Say what you will about Aaron Hill’s horrid hitting, but the guy sure can play some mean defense. He even collects outs for the other team. Heyo!

We’ll get into the two goats for tonight’s 4-2 loss in a little while, but I would like to mention Detroit’s starter Max Scherzer who threw seven innings, giving up only two runs on seven hits and a walk while striking out nine batters. Despite tiring near the end of his outing, Scherzer mixed his speeds very well and confused Jays batters for most of the night.

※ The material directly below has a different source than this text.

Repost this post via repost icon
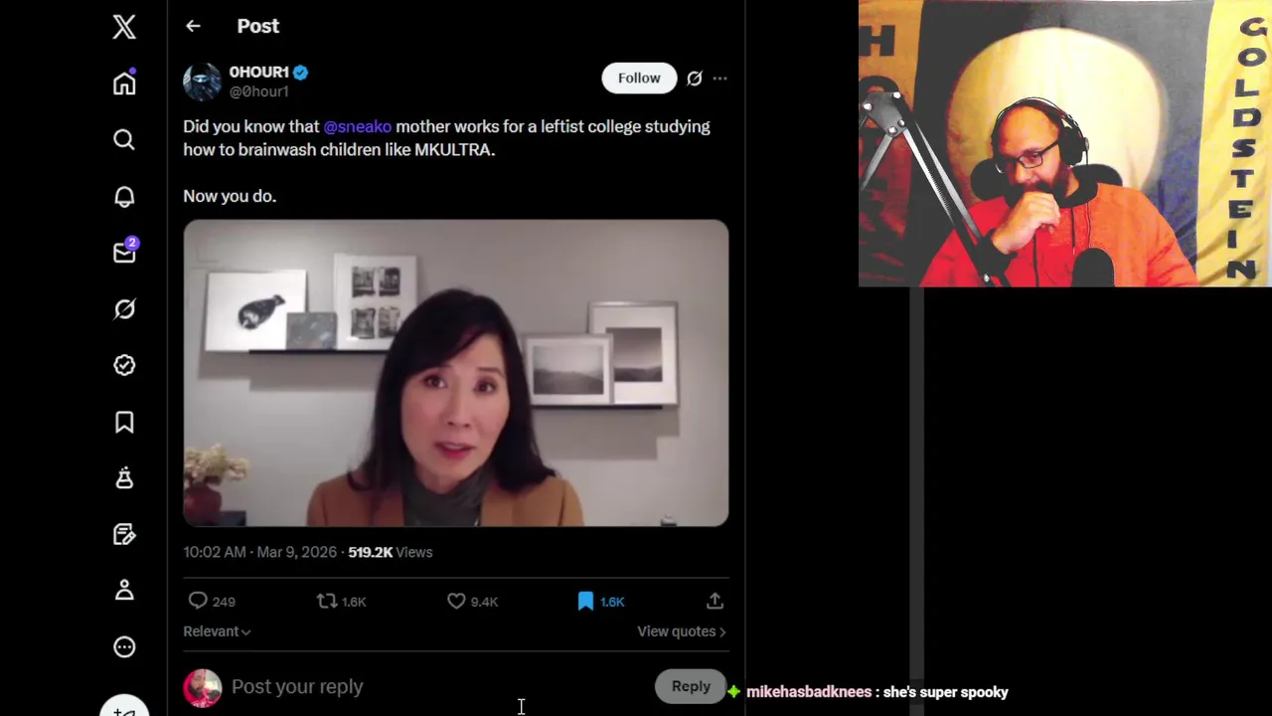 pyautogui.click(x=326, y=601)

Most Important Play Of The Game

With one out in the bottom of the eighth inning and Austin Jackson on second base, Jhonny Peralta hit a short liner to right field off of Shawn Camp. Jose Bautista got a bad jump on the ball and ran in late, diving at the last second and taking his eyes off the ball as it came in. It went past him and allowed Jackson to score and Peralta to get all the way around to third base.

The Tigers probability of winning increased by 25% on the play. So, uh, when is this guy moving to third base?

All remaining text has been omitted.